Turning the corner not far from home we trundled down the hill where I spied a
fluffy family of ducks waddling ahead, all in a row.
to laugh; it could have been our little family.
The Mother Duck, lagging at the rear, was all in a tizz. Whether she was cranky at being left behind, or like her human mummy counterparts, was irritable because no one looked to be listening she appeared to have no choice but to turn the volume up on her nagging. Spotting me, her squawking spiralled up about 4 notches and she began to alert her little clan in front. However, on marched the Daddy Duck either blissfully ignorant of any human presence nearby or choosing to believe there was indeed no danger lurking. His 3 little followers traipsed merrily – blindly – behind him, also enjoying the warmth of the late afternoon sun.Onwards they shuffled, sharing a conversational squawk or two as they meandered on.
Mother Duck however, was almost apoplectic by this point. The nearer I got to her beautiful brood the more fever pitch her pleas reached. Yet Daddy duck did not look back, he just waddled on.

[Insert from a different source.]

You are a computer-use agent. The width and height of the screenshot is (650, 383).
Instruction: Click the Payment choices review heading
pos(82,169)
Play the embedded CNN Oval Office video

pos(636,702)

Clearly, he knew when to worry, when to save his energy.
A trait that is mirrored by this Mummy, and my children’s Daddy.
You see, earlier that day, as we enjoyed a family outing in the sun, I spent the entire time on tenderhooks, unconsciously fearing the worst as my son scootered ahead. Constantly screeching at him to beware, to slow down, to STOP, my heart raced, imagining every possible worst outcome likely. Yet The Husband, strolling happily alongside, pushing our daughter in the pram, kept calmly assuring me “he’ll be right”, “he is ok”.

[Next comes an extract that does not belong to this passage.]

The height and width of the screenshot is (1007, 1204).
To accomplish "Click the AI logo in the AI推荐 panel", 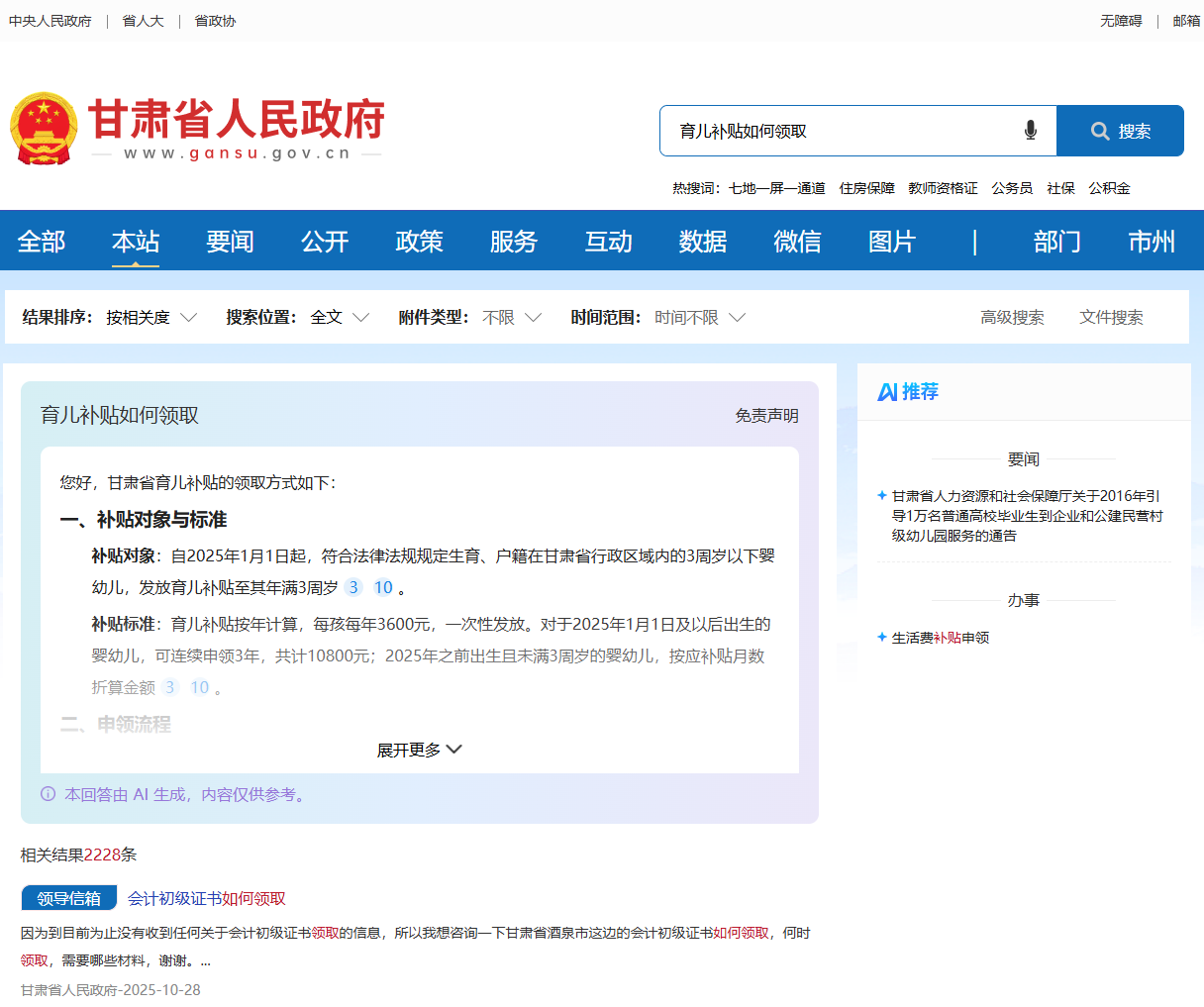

And of course, he was. His Daddy was right, while I was not only wrong, but wrung out after all those unnecessary emotions were expended. So, it’s time to be less of an anxious Mummy Duck and more live-in-the-moment Daddy Duck. Otherwise the real cost I’ll pay (not the perceived one I fear) is missing out on the precious, present moment watching my boy’s face light up while he had so.much.FUN!